## WORK INSTRUCTIONS:
Lines that include the string "Task" are the ones to copy from the entries below.

## INFORMATION:
=== Begin Enclosure ===

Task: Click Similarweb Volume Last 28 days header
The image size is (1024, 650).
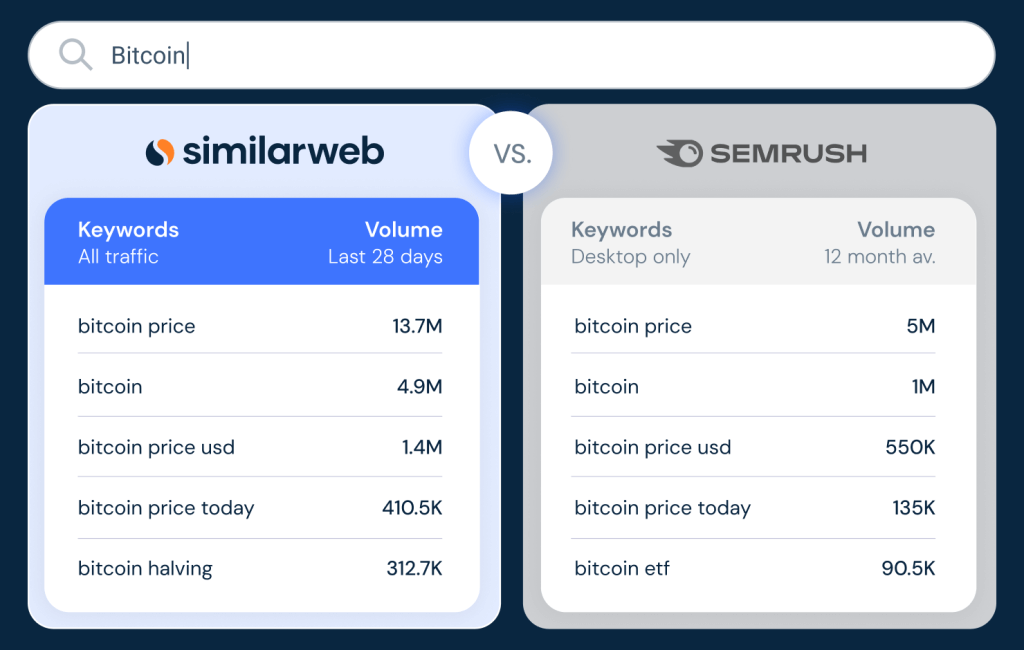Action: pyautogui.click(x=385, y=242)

=== End Enclosure ===
=== Begin Enclosure ===

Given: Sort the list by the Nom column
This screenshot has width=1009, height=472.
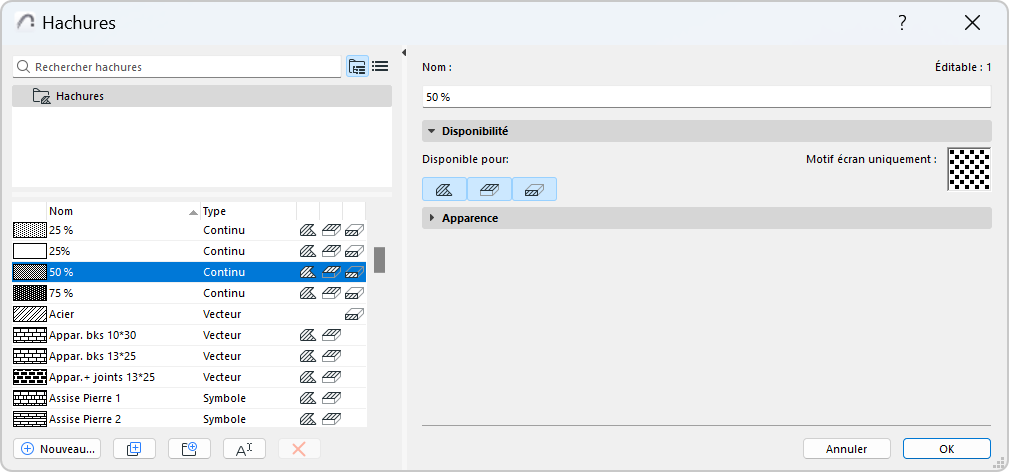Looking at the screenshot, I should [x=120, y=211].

=== End Enclosure ===
=== Begin Enclosure ===

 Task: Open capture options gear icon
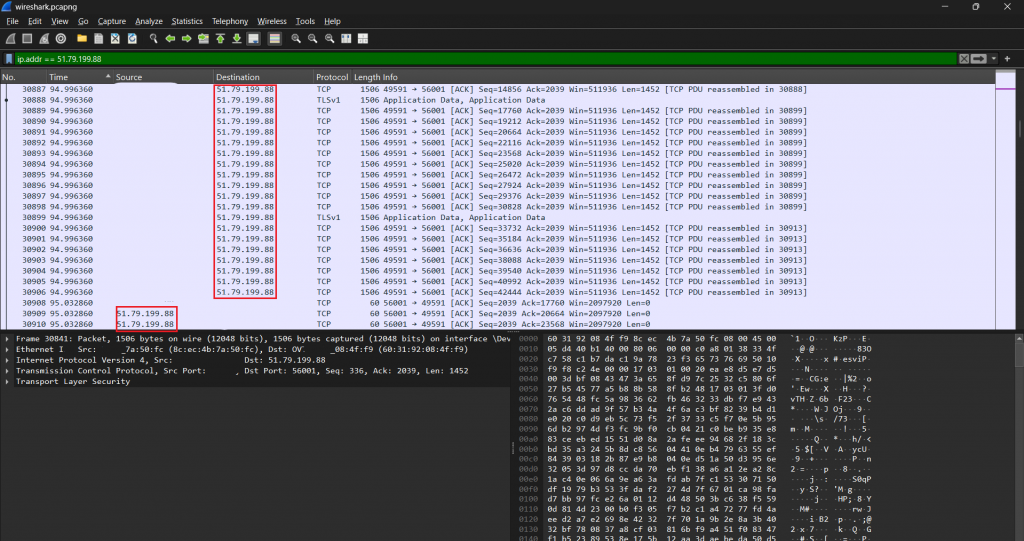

=== End Enclosure ===

## ANSWER BELOW:
Task: Click Similarweb Volume Last 28 days header
 Task: Open capture options gear icon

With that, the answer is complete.